Oggi la rituale gara di retorica istituzionale su via D’Amelio. Nessuna risposta su mancata tutela del giudice ucciso, depistaggi di Scarantino e trattativa Stato-mafia

Non è un anniversario come gli altri, questo 19 luglio. La vicenda Crocetta-Tutino. Le parole di Manfredi Borsellino ieri al Palazzo di giustizia. Il simmetrico isolamento di Lucia, la figlia del giudice assassinato. Troppe opacità riportano ai veleni di Palermo. E la memoria della strage di via D’Amelio sfugge alla retorica, ricordando che la verità manca da 23 anni. Un processo giunto a sentenza definitiva tutto da rifare. I depistaggi del caso-Scarantino. L’ombra della trattativa Stato-mafia, il processo osteggiato, attaccato da più parti. Una valanga limacciosa travolge la richiesta di giustizia dei familiari delle vittime, e di quanti si battono per fare luce su una delle pagine più oscure della storia repubblicana. Per decenza, ometteremo la rituale gara di dichiarazioni di politici e istituzioni.
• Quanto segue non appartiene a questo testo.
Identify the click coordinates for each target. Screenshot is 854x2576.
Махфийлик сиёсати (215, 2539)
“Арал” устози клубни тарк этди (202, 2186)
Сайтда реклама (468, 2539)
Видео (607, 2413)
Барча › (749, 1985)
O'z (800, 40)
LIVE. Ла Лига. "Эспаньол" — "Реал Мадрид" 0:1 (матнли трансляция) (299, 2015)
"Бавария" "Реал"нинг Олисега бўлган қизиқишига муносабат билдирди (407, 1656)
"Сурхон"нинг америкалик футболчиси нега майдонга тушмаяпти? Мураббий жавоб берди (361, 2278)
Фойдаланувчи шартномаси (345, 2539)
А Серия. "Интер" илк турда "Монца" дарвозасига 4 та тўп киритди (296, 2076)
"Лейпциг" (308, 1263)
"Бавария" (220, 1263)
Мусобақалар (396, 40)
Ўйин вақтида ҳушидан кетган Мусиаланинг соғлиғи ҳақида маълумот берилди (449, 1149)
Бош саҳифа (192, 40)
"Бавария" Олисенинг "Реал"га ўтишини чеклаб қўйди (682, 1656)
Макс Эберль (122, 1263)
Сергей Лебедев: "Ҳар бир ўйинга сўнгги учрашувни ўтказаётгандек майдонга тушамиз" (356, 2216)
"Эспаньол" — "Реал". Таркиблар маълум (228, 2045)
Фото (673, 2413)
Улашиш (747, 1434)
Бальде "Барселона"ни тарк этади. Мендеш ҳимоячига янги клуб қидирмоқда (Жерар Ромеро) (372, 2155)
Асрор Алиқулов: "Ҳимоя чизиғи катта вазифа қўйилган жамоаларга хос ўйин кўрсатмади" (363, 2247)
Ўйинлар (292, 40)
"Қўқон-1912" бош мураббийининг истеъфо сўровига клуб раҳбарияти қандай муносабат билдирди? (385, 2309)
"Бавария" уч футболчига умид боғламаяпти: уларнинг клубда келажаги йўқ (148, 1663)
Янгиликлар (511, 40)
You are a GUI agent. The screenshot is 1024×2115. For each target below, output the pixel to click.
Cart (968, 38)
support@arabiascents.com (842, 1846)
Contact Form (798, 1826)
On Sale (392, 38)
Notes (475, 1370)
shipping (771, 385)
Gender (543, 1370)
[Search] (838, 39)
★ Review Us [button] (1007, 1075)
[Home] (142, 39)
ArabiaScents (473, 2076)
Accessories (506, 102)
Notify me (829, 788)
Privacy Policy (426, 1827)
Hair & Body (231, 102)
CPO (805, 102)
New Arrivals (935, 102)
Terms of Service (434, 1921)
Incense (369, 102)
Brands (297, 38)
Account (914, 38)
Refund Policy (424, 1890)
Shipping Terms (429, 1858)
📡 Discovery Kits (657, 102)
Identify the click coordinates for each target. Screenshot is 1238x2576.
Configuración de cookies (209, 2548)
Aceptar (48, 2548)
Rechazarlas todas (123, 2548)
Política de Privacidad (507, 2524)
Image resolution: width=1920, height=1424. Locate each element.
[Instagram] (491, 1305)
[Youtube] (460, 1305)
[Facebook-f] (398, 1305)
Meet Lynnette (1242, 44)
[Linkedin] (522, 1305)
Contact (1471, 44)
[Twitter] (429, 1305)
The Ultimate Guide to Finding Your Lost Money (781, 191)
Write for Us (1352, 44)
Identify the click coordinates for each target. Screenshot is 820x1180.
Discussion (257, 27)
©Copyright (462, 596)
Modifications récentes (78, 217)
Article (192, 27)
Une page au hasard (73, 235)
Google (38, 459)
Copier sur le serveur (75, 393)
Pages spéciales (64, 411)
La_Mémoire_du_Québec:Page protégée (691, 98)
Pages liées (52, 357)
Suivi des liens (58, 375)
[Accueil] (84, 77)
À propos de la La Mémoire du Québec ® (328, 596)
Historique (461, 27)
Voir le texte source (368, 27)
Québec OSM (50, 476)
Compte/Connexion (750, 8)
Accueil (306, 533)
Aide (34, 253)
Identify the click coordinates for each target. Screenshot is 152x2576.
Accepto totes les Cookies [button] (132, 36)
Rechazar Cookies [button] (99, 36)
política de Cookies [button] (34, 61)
Un’orgia di retorica che celebra da morto un servitore dello Stato colpito alle spalle, mentre si opponeva a patti inconfessabili, e indagava sull’omicidio dell’amico Giovanni Falcone. Una cacofonia in cerca di bollini di verginità, a cui fa da abituale contraltare il contegno dei familiari. Restano inevase le domande cruciali. In un’intervista alla Rai, il magistrato Antonino Caponnetto precisò che giovedì 16 luglio, tre giorni prima dell’attentato, Paolo Borsellino ebbe la certezza indubitabile che era arrivato il tritolo per lui. Perché non furono prese misure straordinarie a sua tutela, come quella perfino banale di vietare la sosta sotto casa della madre, luogo da lui frequentato abitualmente? E’ da questi interrogativi che bisogna ancora partire. Rifiutando l’ipocrisia di uno Stato che non ammette di farsi processare.